McKinney – Hedlund’s half-brother – had his death sentence overturned by the same court in December using the same arguments about mitigating factors, a ruling that figured heavily in Friday’s decision.
Hedlund’s attorney, Paula Harms, said she was “very pleased” with the decision reversing Hedlund’s “unconstitutional death sentence.”
“After his brother obtained release on the same issue in December, it is really only fair and logical that Mr. Hedlund received the same results,” Harms said.
The Arizona Attorney General’s Office said through a spokeswoman that it could not comment on the case.
Court documents said McKinney and Hedlund were plotting a string of burglaries when, in early 1991, McKinney “boasted that he would kill anyone who happened to be home during a burglary” and Hedlund said “anyone he found would be beaten in the head.”
Accomplices directed them to Mertens’ home, where they said McKinney and Hedlund would find large amounts of cash. Hedlund and McKinney broke into Mertens’ house on Feb. 28, 1991, but were scared away when she returned home early.
The two committed other burglaries over the next several days before returning to Mertens’ home March 9, when she was home alone. This time, they beat and stabbed Mertens and eventually shot her in the back of the head, before making off with $120 from her house.
On March 22, the two climbed through an open window in McClain’s house, where they shot the sleeping 65-year-old in the back of the head with Hedlund’s sawed-off rifle. They stole a pocket watch, three handguns and McClain’s car, according to court documents.
After their arrests, the two were each indicted on two counts of first-degree murder and four other counts related to the robberies, according to court documents. They were tried together, but before separate juries, in the same courtroom where both men wore leg shackles after a report that they might try to escape.
Defense attorneys objected to the dual juries and to the shackles, which they charged would bias the jury. Hedlund’s trial attorney also tried to get the judge to recuse himself, claiming Hedlund felt the judge was biased against him. And they tried to remove a juror who learned she was a distant relative of McClain.
All those objections were rejected, and the two were found guilty on Nov. 12, 1992, with Hedlund convicted of the first-degree of McClain and second-degree murder of Mertens. Both men were later sentenced to death.
At sentencing, Hedlund argued that a history of childhood abuse, alcoholism, post-traumatic stress disorder, a low IQ and other factors mitigated against imposition of the death penalty. But the trial judge imposed a death sentence.
That sentence was upheld by the Arizona Supreme Court, which rejected arguments that the trial judge had unconstitutionally failed to consider the mitigating factors because there was no causal link between them and the actual crime.

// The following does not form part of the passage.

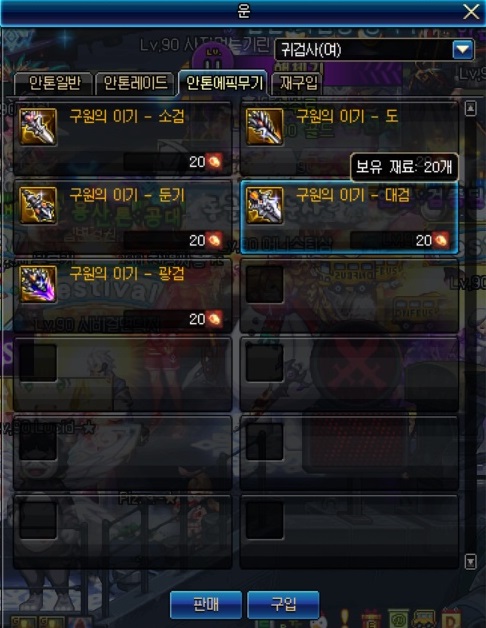
Task: Select the 구원의 이기 - 둔기 weapon icon
Action: [38, 205]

But the appeals court panel disagreed Friday, citing the full circuit court’s decision to reverse McKinney’s sentence.
“Because we are bound by our court’s decision in McKinney, we follow its conclusion that the Arizona Supreme Court applied the unconstitutional causal nexus test in affirming Hedlund’s sentence,” Judge N. Randy Smith wrote for the court.

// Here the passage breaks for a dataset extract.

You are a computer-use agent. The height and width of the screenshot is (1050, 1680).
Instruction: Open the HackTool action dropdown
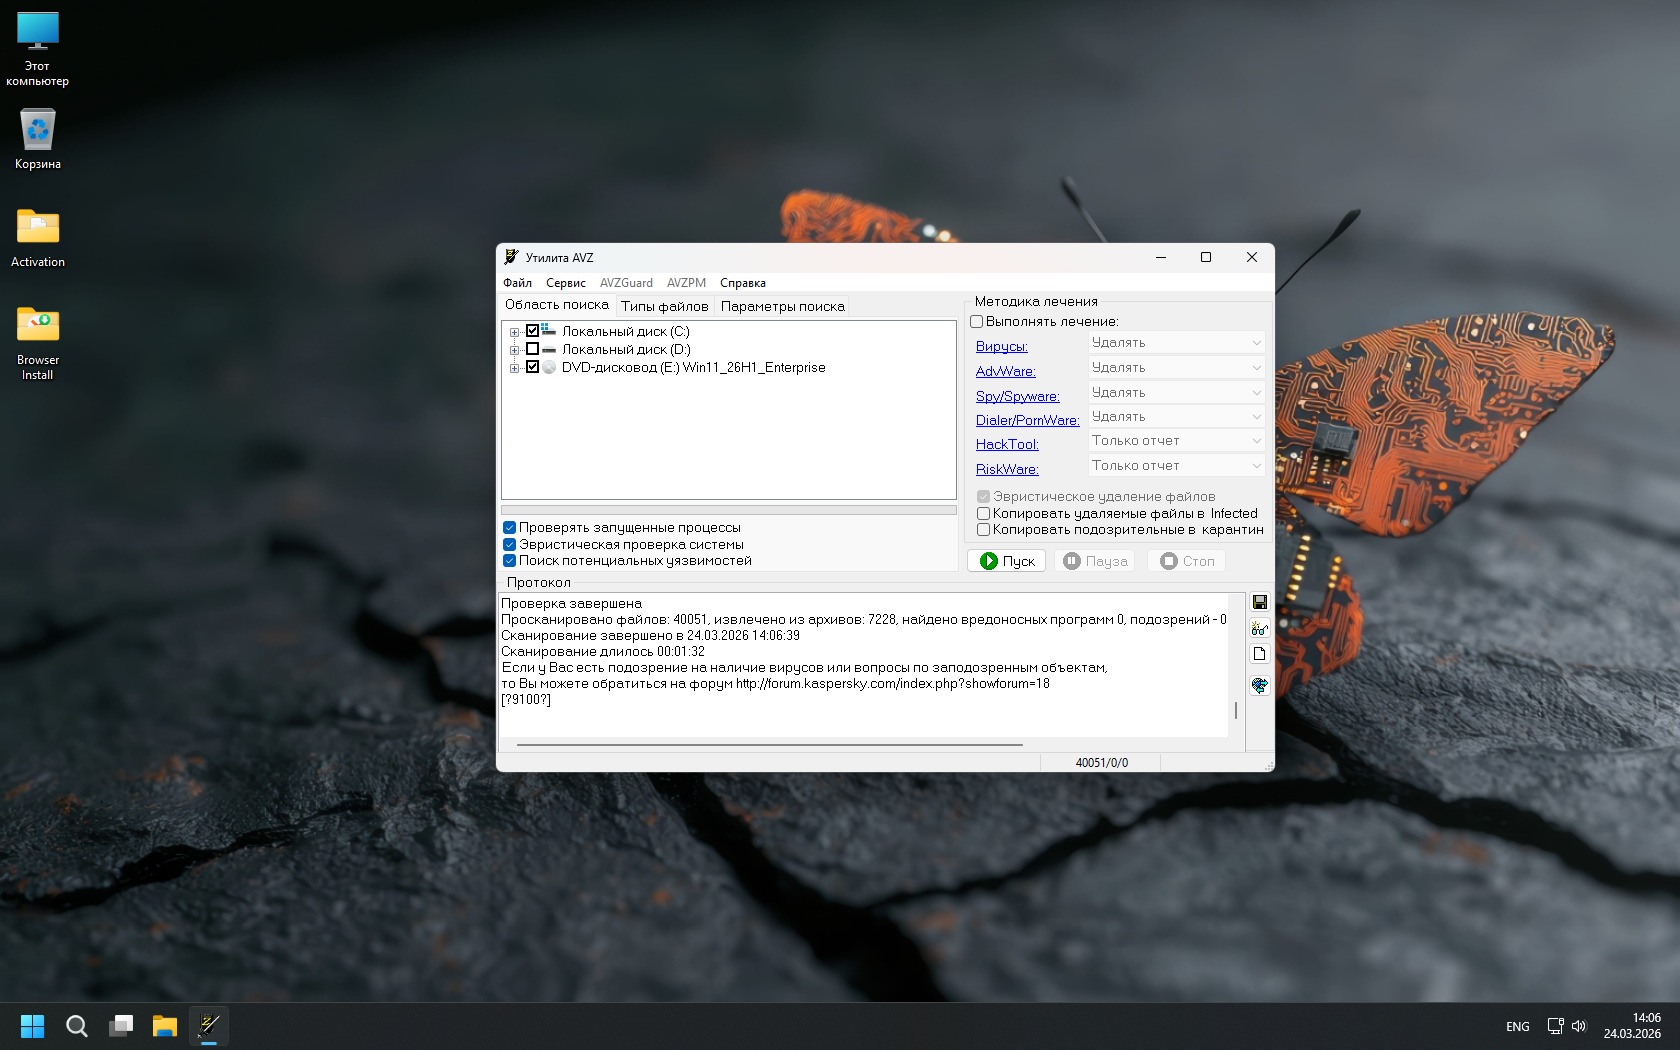(1176, 441)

Harms said the rulings in Hedlund’s and McKinney’s cases recognize that Arizona courts had long required that mitigating factors must be connected to the crime to be considered, a practice ruled unconstitutional by the U.S. Supreme Court.
In a partial dissent, Judge Kim Wardlaw said she would have upheld Hedlund’s challenge to his being shackled during trial, and would have agreed with his claim that he had ineffective counsel during his plea process and sentencing.
In a grudging concurrence, Judge Carlos Bea said he disagreed with the McKinney ruling but his hands were tied, since the full 9th Circuit had already ruled that McKinney deserved a resentencing.
“My agreement on this point should not be construed as a concession that McKinney was correctly decided. It was not,” Bea wrote. “But, I recognize that, as a three-judge panel, we are bound to follow McKinney until it is overruled by the Supreme Court or a future en banc panel of our court.”